Among the entries below, one stretch runs from the line that contains "贵金属行情全球影响背后的经济指标数据 (102, 1746)" through the line that contains "Remises en Río Tercero (406, 1629)". Repeat that stretch exactly, ends included, and only that.

== Listed entries

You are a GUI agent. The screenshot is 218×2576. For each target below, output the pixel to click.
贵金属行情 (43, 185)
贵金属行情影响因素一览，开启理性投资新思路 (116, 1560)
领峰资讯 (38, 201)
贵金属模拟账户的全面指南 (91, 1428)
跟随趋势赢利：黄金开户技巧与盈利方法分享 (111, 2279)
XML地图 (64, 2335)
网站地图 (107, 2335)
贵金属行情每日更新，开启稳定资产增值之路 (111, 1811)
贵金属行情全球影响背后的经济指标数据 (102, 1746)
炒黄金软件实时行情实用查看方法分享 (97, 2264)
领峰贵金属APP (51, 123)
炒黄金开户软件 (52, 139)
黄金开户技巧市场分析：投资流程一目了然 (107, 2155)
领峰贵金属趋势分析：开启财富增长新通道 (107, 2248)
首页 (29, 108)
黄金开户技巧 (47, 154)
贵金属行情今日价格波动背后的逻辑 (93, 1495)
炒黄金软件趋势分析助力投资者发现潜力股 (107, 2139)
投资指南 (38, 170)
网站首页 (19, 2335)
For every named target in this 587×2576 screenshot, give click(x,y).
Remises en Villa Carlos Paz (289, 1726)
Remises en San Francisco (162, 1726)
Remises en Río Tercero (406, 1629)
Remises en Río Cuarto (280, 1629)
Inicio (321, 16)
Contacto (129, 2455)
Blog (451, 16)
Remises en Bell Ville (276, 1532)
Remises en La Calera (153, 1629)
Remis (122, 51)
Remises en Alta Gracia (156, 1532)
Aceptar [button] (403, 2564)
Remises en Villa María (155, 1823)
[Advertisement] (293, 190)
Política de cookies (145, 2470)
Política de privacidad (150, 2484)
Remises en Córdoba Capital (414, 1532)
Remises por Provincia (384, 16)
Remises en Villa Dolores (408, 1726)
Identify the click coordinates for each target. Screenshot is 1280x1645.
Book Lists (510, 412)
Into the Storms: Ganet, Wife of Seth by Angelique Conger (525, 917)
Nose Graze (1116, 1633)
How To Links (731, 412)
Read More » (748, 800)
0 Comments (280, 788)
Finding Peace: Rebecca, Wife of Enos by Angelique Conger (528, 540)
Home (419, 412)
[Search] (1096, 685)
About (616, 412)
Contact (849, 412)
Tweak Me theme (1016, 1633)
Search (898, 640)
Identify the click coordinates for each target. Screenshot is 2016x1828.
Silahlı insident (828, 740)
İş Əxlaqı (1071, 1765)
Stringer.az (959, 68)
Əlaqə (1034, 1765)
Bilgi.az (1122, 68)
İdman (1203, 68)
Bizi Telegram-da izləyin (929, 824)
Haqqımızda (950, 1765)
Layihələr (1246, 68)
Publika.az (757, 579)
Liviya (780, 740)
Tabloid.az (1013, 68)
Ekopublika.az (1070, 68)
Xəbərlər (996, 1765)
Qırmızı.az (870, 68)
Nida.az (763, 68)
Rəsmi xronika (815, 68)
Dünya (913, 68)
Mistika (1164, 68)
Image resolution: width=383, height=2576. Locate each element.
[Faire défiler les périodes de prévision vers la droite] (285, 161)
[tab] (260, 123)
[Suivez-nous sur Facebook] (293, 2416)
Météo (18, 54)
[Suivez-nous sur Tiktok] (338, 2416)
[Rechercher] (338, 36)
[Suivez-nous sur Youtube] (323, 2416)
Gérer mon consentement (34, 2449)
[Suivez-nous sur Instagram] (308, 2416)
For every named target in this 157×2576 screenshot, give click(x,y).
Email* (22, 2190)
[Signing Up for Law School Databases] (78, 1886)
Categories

====

- [Result of this exercise]
贵金属行情全球影响背后的经济指标数据 (102, 1746)
炒黄金软件实时行情实用查看方法分享 (97, 2264)
领峰贵金属APP (51, 123)
炒黄金开户软件 (52, 139)
黄金开户技巧市场分析：投资流程一目了然 (107, 2155)
领峰贵金属趋势分析：开启财富增长新通道 (107, 2248)
首页 (29, 108)
黄金开户技巧 (47, 154)
贵金属行情今日价格波动背后的逻辑 (93, 1495)
炒黄金软件趋势分析助力投资者发现潜力股 (107, 2139)
投资指南 (38, 170)
网站首页 (19, 2335)
For every named target in this 587×2576 screenshot, give click(x,y).
Remises en Villa Carlos Paz (289, 1726)
Remises en San Francisco (162, 1726)
Remises en Río Tercero (406, 1629)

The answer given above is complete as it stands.